If forced to choose, I would go with Don’t Look Now, the story of a couple trying to piece life back together after the drowning of their young daughter, the tragedy that opens the film. Fate, the supernatural, the city of Venice, and a serial killing dwarf all conspire against these two luckless people, beautifully played by Christie and Sutherland. It’s an immeasurably sad story—most Roeg movies are—but the way Roeg uses film to give us that story is so supple (you could write a dissertation on the way he employs the color red, or the look and sound of water, or the clammy claustrophobia of Venice) that the total effect is not despair but a kind of morbid exhilaration. You watch Don’t Look Now with the same monkey-brain absorption that you watch a cheesy horror movie: You know what’s going to happen, more or less, but you’re sucked in anyway. 

The difference between the average horror movie and Don’t Look Now is that Roeg doesn’t just scare you and send you home. In fact, the full impact of the movie is likely to hit you days or weeks after you saw it, like some time-release drug. There are few if any movies that more deftly explore the deranging aspects of grief, that awful territory in which everything about life is called into question. The genius of the movie is that it spares us any pop psych explanations. As Roeg put it, “People usually arrive to see something with an open mind. I want to make them feel something emotionally, but not by planning how to get them there. That would almost be like the communist days when newspapers told people what to think—when there was no competition with Pravda.”

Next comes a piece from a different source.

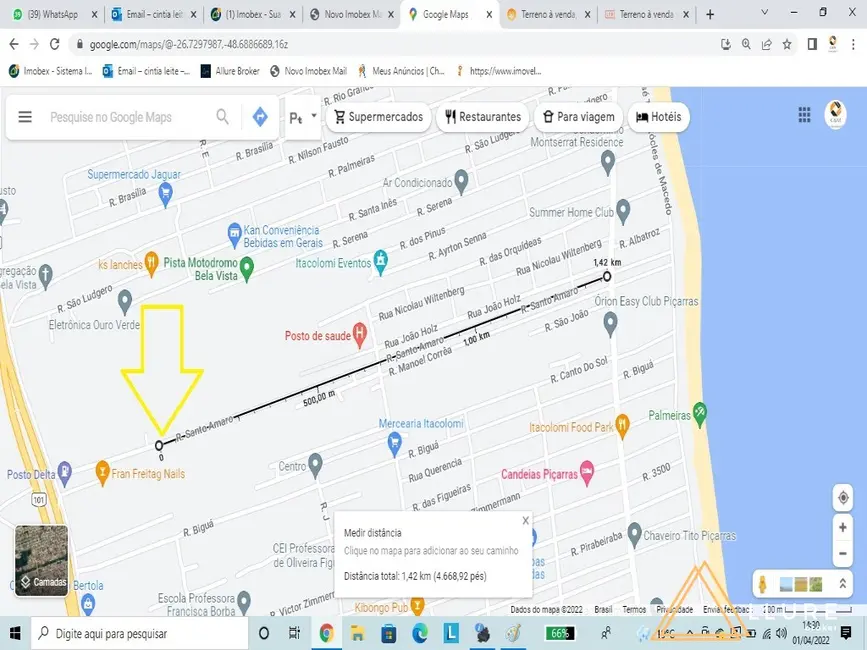The height and width of the screenshot is (650, 867).
Task: Open the Google Maps hamburger menu
Action: click(x=25, y=117)
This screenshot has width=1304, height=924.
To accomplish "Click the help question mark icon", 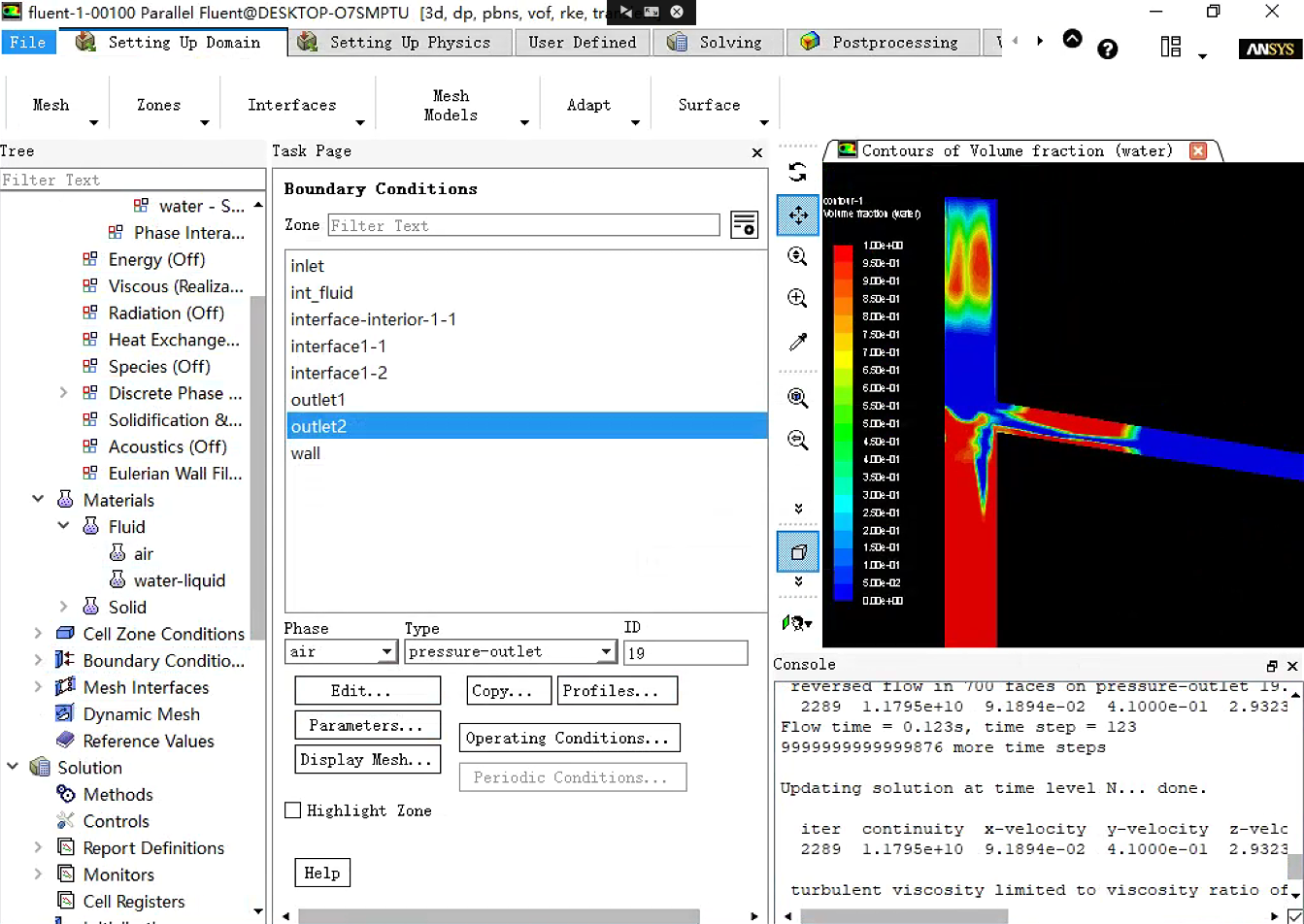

Don’t Look Now doesn’t pretend to wisdom. If it makes any argument, it is that wisdom eludes us in our moments of greatest tragedy. As well as it can, the movie allows us to watch two people struggling to cope with loss and uncertainty—and in the context of a horror movie—and leaves it at that. It’s truth is that we are always searching for clarity that is not always attainable but that it’s the searching that makes us human. Don’t Look Now takes us down some very dark alleys of the soul, but in its way, it’s a very big-hearted movie.

First and always, and by his own admission, Roeg was a great believer in what he called “the showmanship thing, the fairground barker, come-see-what's-inside aspect of filmmaking.” He wanted to get you in the tent, keep you in your seat, and then make you come back for more. If he was not always popular at the box office or with critics, he has been vindicated by time. Walkabout, Don’t Look Now, and The Man Who Fell to Earth routinely wind up on lists of the best movies ever made. They aren’t slick. They’re not always easy to watch. They are simply unforgettable.